Well, not so much him, but much of children's literature. The typical children's book has a few common elements. For instance, the hero is probably an orphan. There's a practical reason for this: Parents represent stability and safety, and our hero needs to go on a dangerous journey, which is rather less dangerous if he or she can just go back to the folks at the end of the day. There's usually some wise elderly figure who gives advice and aid but doesn't really constrain the hero's behavior. But the key element of the story is usually this: At the beginning of the book, he thinks he's just a regular kid. Maybe he's miserable, or maybe he's just bored, but he doesn't think there's anything heroic about him. He might think he's a bit different, though -- maybe he's bookish, or maybe he gets pushed around by bullies at school. But then he learns that he is anything but ordinary. He's the possessor of magical powers, or at the very least, the fate of the world depends on his smarts and his pluck. He discovers this, and off we go to the adventure.
Not only does this make sense as a narrative device that can drive an adventure story, it taps into some very deep emotions.
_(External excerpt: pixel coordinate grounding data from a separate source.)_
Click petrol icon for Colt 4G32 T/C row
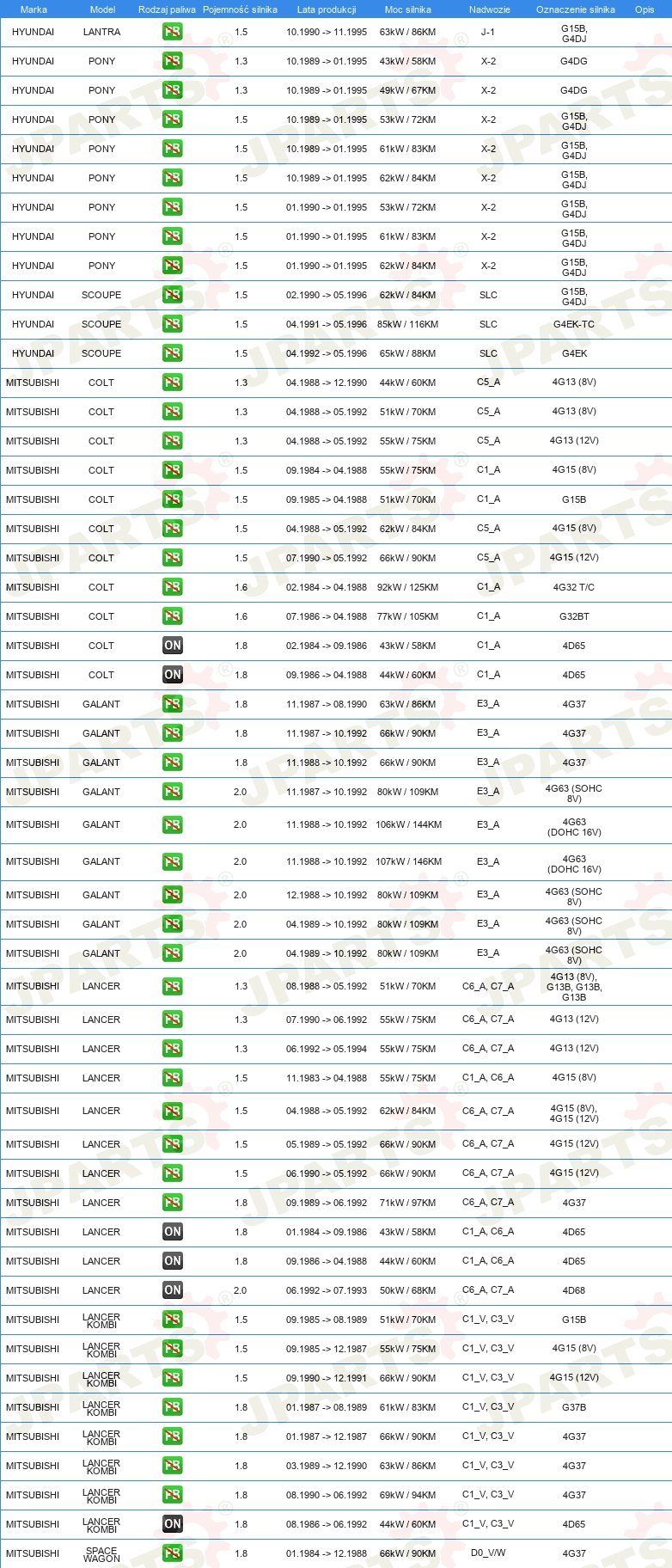This screenshot has height=1568, width=672. click(172, 587)

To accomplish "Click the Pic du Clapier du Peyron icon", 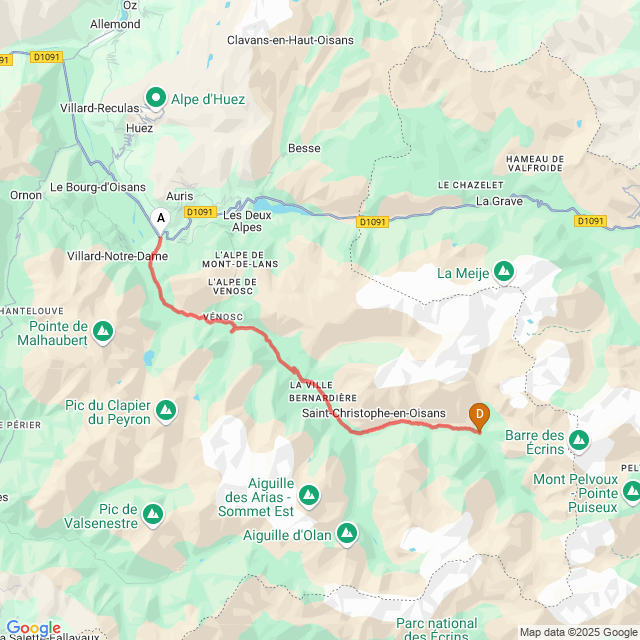I will (x=166, y=411).
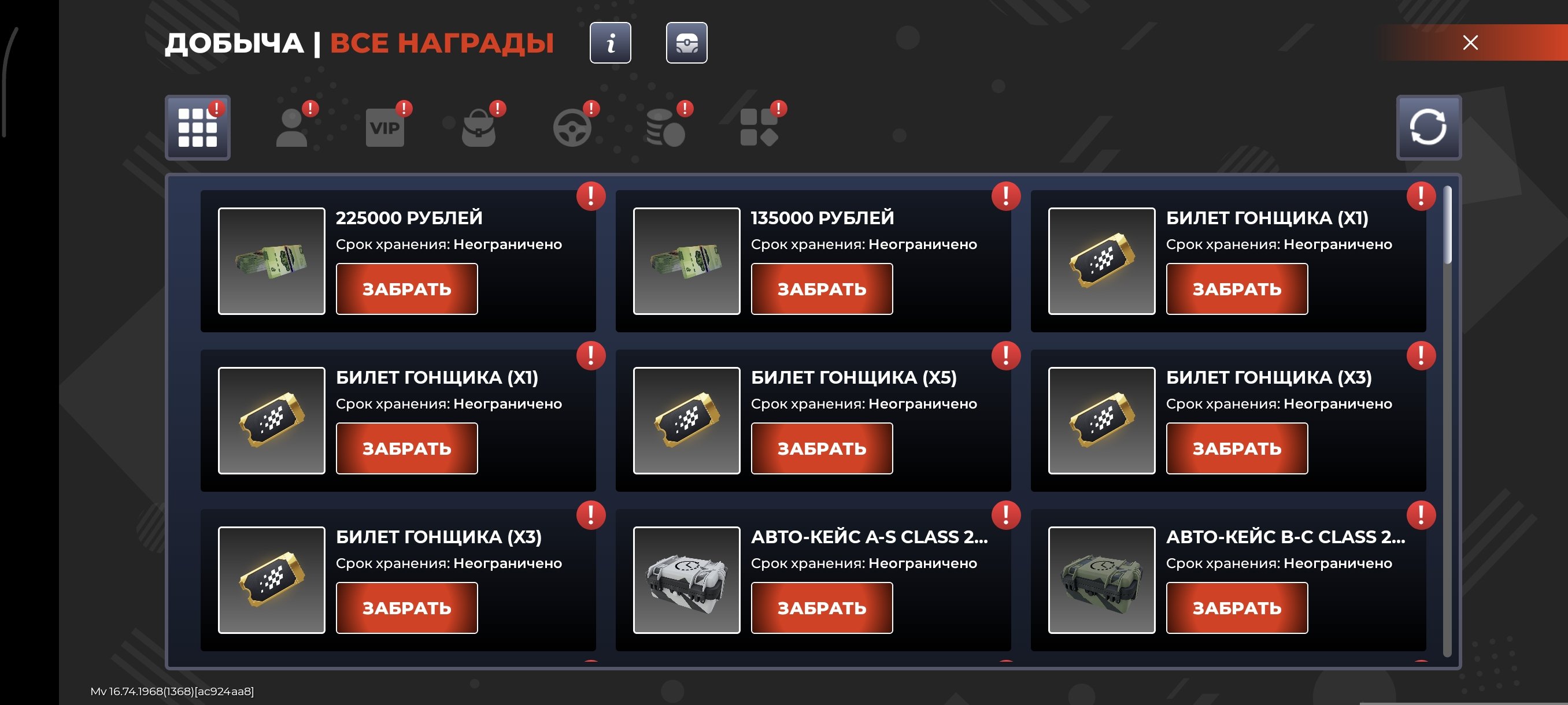The height and width of the screenshot is (705, 1568).
Task: Claim the Билет гонщика (X5) reward
Action: pyautogui.click(x=822, y=448)
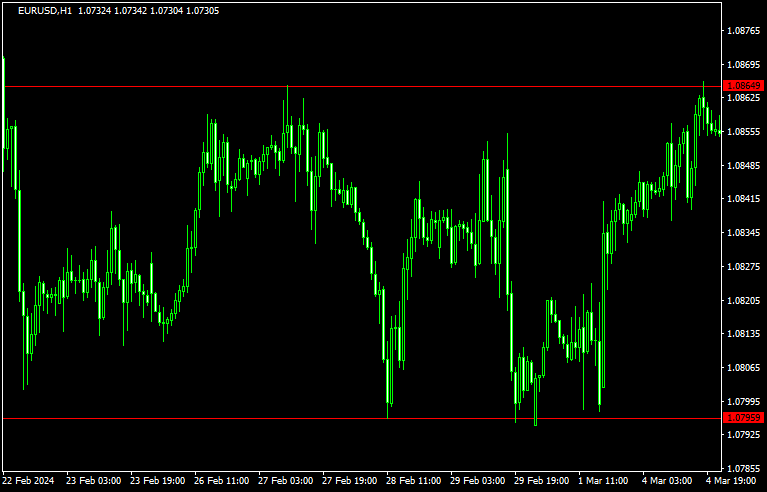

Every kid thinks he or she is different at some point. Every kid wishes he could have power -- the power to move objects with your mind, or travel through time, or whatever. Because when you're a kid, you have no power. You're physically small and weak, and adults are constantly telling you what to do. So it's incredibly compelling to imagine yourself not only as someone to whom exciting things happen but as someone who is more than those around you.
The problem is that then you begin to grow up and realize you're just a lowly muggle.
I'll grant that this is hardly a new theme in children's literature. But is it possible that all of us, weaned on these stories, end up inevitably disappointed with mundane life as it actually exists? It doesn't stop once we grow up, of course -- movies and television are all about people better looking than you leading more interesting lives than you. Nobody on TV watches TV, or goes to the bathroom, or spends hours filling out their taxes. Every job people do on the screen is more interesting than that job actually is in real life, since all the dull stuff has been omitted. You wouldn't want to watch it otherwise. But that particular narrative -- ordinary kid turns out to be extraordinary, saves world -- has a particular ability to make actual life seem like a let-down.
But go ahead and blame your parents -- it's probably their fault, too.